Matra Nsayef récolte du gombo sur ses terres dans le village de Yathrib, en Irak

Matra Nsayef récolte du gombo sur ses terres dans le village de Yathrib, en Irak. © HCR/Rasheed Hussein Rasheed

Déplacés pendant deux ans à la suite de l’avancée de l’Etat islamique en 2014, des Irakiens de retour à Yathrib bénéficient de projets destinés à réhabiliter leurs fermes et les systèmes d’irrigation.

« Lorsque nous sommes partis, les oranges sur les arbres étaient grosses comme ça », dit Matra, en faisant mine de les tenir dans ses deux mains creusées par le temps, alors qu’elle décrit la nuit où ils ont fui leur ferme. « À notre retour, les arbres étaient tous brûlés et il ne restait rien. »


Matra, 60 ans, a fui avec sa famille et la plupart des autres habitants de Yathrib – un village agricole situé à environ 50 kilomètres au nord de Bagdad – lorsque des combattants de l’Etat islamique avaient pris le contrôle dans cette région à la mi-2014.

« Ce fut une nuit horrible », dit-elle. « Ils tiraient des roquettes sur nous.

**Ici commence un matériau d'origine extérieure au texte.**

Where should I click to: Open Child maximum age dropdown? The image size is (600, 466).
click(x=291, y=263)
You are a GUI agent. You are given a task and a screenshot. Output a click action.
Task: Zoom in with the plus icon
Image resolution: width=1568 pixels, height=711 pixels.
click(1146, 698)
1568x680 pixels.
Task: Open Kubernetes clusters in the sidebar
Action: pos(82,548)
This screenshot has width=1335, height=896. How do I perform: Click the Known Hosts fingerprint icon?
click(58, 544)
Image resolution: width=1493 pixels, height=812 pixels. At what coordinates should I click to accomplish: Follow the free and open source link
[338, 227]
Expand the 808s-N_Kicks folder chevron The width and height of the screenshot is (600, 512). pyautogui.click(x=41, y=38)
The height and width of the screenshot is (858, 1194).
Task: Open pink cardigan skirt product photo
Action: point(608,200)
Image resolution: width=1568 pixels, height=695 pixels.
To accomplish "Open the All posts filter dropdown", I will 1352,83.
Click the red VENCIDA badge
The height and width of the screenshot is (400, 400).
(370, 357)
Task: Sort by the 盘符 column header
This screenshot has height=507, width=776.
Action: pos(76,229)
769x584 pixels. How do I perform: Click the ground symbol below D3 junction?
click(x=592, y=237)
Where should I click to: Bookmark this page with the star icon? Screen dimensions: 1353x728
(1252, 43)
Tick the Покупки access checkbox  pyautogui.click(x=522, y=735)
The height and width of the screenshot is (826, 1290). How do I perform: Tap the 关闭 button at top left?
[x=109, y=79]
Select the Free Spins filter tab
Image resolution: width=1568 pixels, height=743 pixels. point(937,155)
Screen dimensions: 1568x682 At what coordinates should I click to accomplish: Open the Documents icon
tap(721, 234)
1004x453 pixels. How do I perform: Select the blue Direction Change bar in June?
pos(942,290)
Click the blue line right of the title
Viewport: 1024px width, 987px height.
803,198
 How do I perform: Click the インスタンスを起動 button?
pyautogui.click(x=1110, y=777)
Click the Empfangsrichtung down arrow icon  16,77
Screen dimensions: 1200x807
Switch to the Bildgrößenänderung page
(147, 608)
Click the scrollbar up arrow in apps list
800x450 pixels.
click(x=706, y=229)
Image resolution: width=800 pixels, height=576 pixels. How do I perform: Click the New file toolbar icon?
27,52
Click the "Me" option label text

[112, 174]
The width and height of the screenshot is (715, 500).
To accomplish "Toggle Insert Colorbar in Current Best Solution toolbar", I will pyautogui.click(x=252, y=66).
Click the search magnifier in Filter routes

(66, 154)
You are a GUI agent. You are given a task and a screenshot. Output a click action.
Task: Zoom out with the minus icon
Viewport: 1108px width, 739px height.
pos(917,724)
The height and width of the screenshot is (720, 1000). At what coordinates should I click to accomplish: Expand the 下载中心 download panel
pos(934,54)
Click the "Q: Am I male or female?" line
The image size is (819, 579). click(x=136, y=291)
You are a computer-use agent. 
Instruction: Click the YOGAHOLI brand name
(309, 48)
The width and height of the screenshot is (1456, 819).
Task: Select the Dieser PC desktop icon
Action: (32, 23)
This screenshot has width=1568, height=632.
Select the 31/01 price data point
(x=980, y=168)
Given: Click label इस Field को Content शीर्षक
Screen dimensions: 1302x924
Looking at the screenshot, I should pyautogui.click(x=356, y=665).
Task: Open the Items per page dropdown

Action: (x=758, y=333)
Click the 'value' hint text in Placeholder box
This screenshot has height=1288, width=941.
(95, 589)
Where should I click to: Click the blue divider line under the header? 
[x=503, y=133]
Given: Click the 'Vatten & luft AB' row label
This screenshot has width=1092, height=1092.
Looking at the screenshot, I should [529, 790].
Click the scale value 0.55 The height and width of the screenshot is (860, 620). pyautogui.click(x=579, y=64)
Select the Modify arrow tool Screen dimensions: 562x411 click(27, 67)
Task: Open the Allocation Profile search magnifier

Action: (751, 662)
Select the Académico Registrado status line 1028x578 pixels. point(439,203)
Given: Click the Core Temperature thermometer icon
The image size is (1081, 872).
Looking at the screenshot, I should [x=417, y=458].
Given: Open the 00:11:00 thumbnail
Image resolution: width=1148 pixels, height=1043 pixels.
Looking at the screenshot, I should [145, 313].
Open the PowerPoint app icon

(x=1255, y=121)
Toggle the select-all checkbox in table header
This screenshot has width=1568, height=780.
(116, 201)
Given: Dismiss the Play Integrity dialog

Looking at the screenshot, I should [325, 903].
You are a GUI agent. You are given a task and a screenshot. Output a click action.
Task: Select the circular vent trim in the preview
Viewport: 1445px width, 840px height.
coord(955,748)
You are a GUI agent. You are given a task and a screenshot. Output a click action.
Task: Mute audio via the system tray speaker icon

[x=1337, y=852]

Nous avons réussi à fuir, mais la nuit a été difficile. »

Après avoir été déplacée pendant deux ans, elle a finalement pu retrouver sa ferme en 2016, mais elle a été confrontée à une scène de dévastation. « Tout était différent », dit Matra. « Lorsque je suis revenue la ferme avait été incendiée et tout avait disparu, y compris nos vêtements. »

« L’agriculture, c’est ma vie. »

Alors qu’à une époque ils produisaient suffisamment d’oranges, de grenades, de raisins et d’autres fruits pour pouvoir mener une vie simple mais confortable, les dommages causés à leur ferme et à leurs terres par les militants lors de leur retraite ont fait qu’ils étaient dans l’incapacité de produire suffisamment pour vivre.

« L’agriculture est ma vie, nous ne pouvons pas survivre sans cultiver. Normalement nous récoltons et vendons. Mais maintenant, je ne cultive que pour manger », explique Matra. Le petit appartement qu’elle partageait avec son mari et qui était attaché à la ferme principale a été ravagé par les flammes, les obligeant à dormir dans une chambre partagée avec une demi-douzaine d’autres membres de la famille.

Matra (en bas à droite) pose pour un portrait de famille avec son mari (à gauche) et d’autres membres de la famille

Matra (en bas à droite) pose pour un portrait de famille avec son mari (à gauche) et d’autres membres de la famille. © HCR/Houssam Hariri

L’expérience est similaire pour son voisin Kutaiba, 22 ans, dont la famille possède un terrain de 4000 mètres carrés de vignes, de pommiers et de grenadiers. Après avoir été déplacés pendant deux ans dans la ville voisine de Samarra, comptant sur le salaire d’enseignant de son père pour survivre, lui et sa famille sont revenus pour retrouver la ferme où ils avaient vécu toute leur vie totalement détruite.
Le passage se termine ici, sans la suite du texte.